Start of MATERIAL TO PROCESS
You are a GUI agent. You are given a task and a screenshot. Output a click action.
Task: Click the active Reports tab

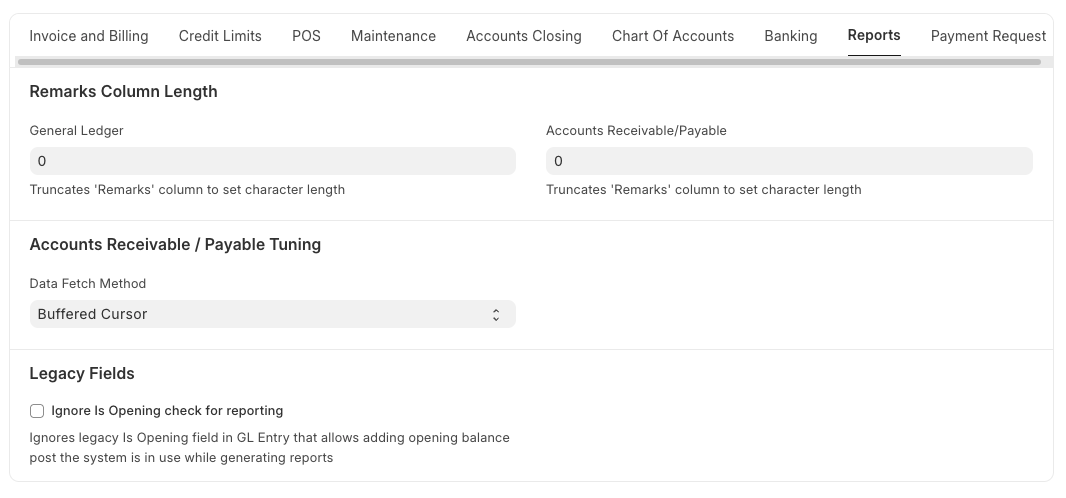coord(874,36)
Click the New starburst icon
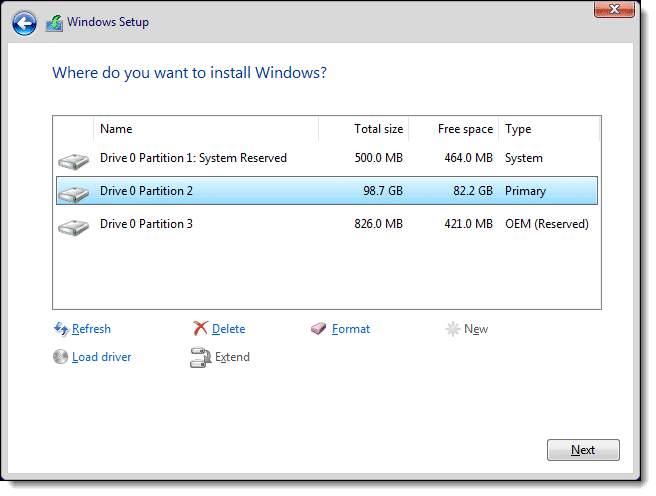Image resolution: width=656 pixels, height=496 pixels. point(453,329)
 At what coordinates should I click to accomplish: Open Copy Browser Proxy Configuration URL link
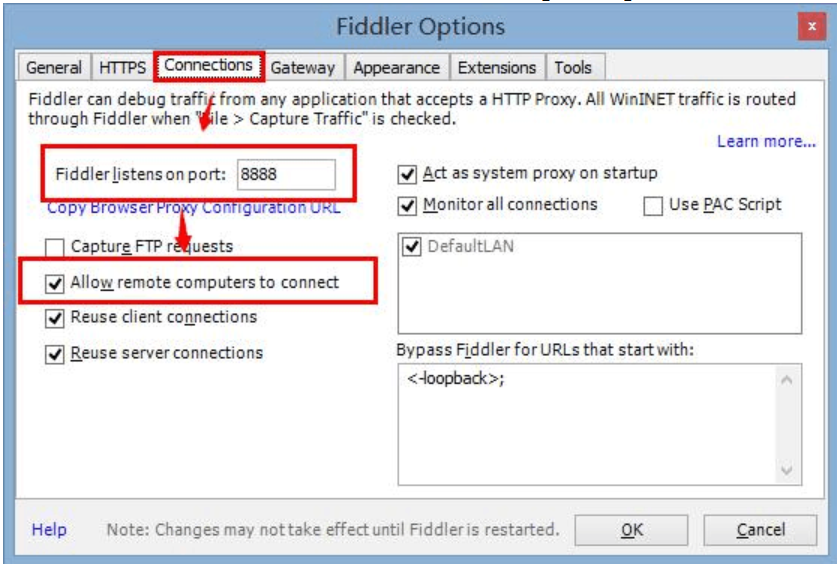[x=194, y=208]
End of MATERIAL TO PROCESS
- **DIRECTIONS FOR THIS TASK**
Reprint the listing above exactly, without images.

- **TASK SOLUTION**
You are a GUI agent. You are given a task and a screenshot. Output a click action.
Task: Click the active Reports tab

coord(874,36)
Click the New starburst icon
Image resolution: width=656 pixels, height=496 pixels. point(453,329)
 At what coordinates should I click to accomplish: Open Copy Browser Proxy Configuration URL link
[x=194, y=208]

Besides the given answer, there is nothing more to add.